When bits 1–3 contain reserved values (5–7), the inode uses an unsupported data layout. Implementations must reject such inodes and return an appropriate error (e.g., β€œnot supported”). This typically indicates a maliciously crafted or corrupted image.

i_u Union#

The i_u field (4 bytes at offset 0x10) is interpreted based on the data layout:

Name

Applicable when

Description

i_u.startblk

Flat inodes

Starting block number

i_u.rdev

Character/block device inodes

Device ID

Inode Data Layouts#

The data layout of an inode is encoded in bits 1–3 of i_format. The core format defines two flat layouts.

EROFS_INODE_FLAT_PLAIN (0)#

i_u is interpreted as startblk (the 32-bit starting block address).

The inode’s data lies in consecutive blocks starting from that address, occupying ceil(i_size / block_size) consecutive blocks.

EROFS_INODE_FLAT_INLINE (2)#

i_u is interpreted as startblk (the 32-bit starting block address).

The inode’s data lies in consecutive blocks starting from that address, except for the tail part (i_size % block_size) that is inlined in the block immediately following the inode metadata. If i_size is small enough that the entire content fits in the inline tail, there are no preceding blocks and i_u is a don’t-care field.

Note

This layout is not allowed if the tail inode data block cannot be inlined (e.g., if inlining the tail data would cause the inode to cross a physical block boundary).

Directories#

All on-disk directories are organized in the form of directory blocks of size 2^(blkszbits + dirblkbits). dirblkbits is strictly 0 for now.
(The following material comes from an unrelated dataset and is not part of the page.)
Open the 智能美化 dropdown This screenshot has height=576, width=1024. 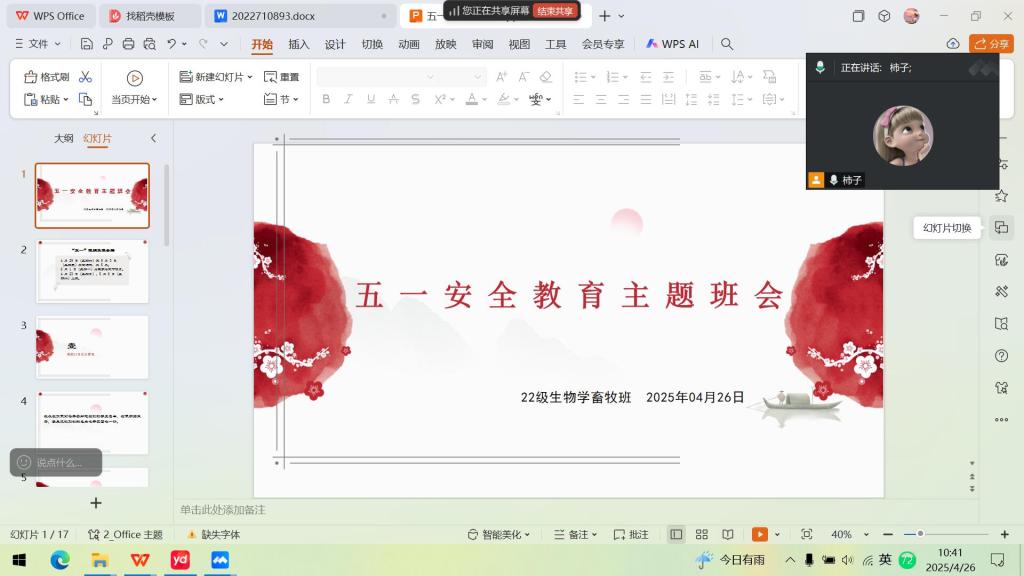point(500,535)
Directory Block Structure#

Each directory block is divided into two contiguous regions:

  1. An array of fixed-size directory entry records starting from the beginning of the block.

  2. Variable-length filename strings following the directory entry array.

The nameoff field of the first entry in a block indicates the total number of directory entries in that block:

entry_count = nameoff[0] / sizeof(erofs_dirent)

All entries within a directory block, including . and .., are stored in strict lexicographic (byte-value ascending) order to enable an improved prefix binary search algorithm.

Directory Entry Record#

Defined as struct erofs_dirent:

Offset

Size

Type

Name

Description

0x00

8

u64

nid

Node number of the target inode

0x08

2

u16

nameoff

Byte offset of the filename within this directory block

0x0A

1

u8

file_type

File type code (see below)

0x0B

1

u8

reserved

Reserved; must be 0

file_type Values#

Value

Constant

POSIX type

0

EROFS_FT_UNKNOWN

Unknown

1

EROFS_FT_REG_FILE

Regular file

2

EROFS_FT_DIR

Directory

3

EROFS_FT_CHRDEV

Character device

4

EROFS_FT_BLKDEV

Block device

5

EROFS_FT_FIFO

FIFO

6

EROFS_FT_SOCK

Socket

7

EROFS_FT_SYMLINK

Symbolic link

Filename Encoding#

Filenames are not null-terminated (\0) except for the last one in each directory block. For each directory block, if the last filename doesn’t reach up to the end of the block, the remaining bytes must start with 0x00.

So the length of entry i is derived as:

  • For all entries except the last: nameoff[i+1] βˆ’ nameoff[i].

  • For the last entry in the block: strnlen(filename, block_end βˆ’ nameoff[last]).

No character encoding is mandated; UTF-8 is recommended.

Note

Other alternative forms (e.g., Eytzinger order) were also considered (that is why there was once .*_classic naming). Here are some reasons those forms were not supported:

  • Filenames are variable-sized strings, which makes Eytzinger order harder to utilize unless namehash is also introduced, but that complicates the overall implementation and expands directory sizes.

  • It is harder to keep filenames and directory entries in the same directory block (especially large directories) to minimize I/O amplification.

  • readdir(3) would be impacted too if strict alphabetical order were required.

If there are better ideas to resolve these, the on-disk definition could be updated in the future.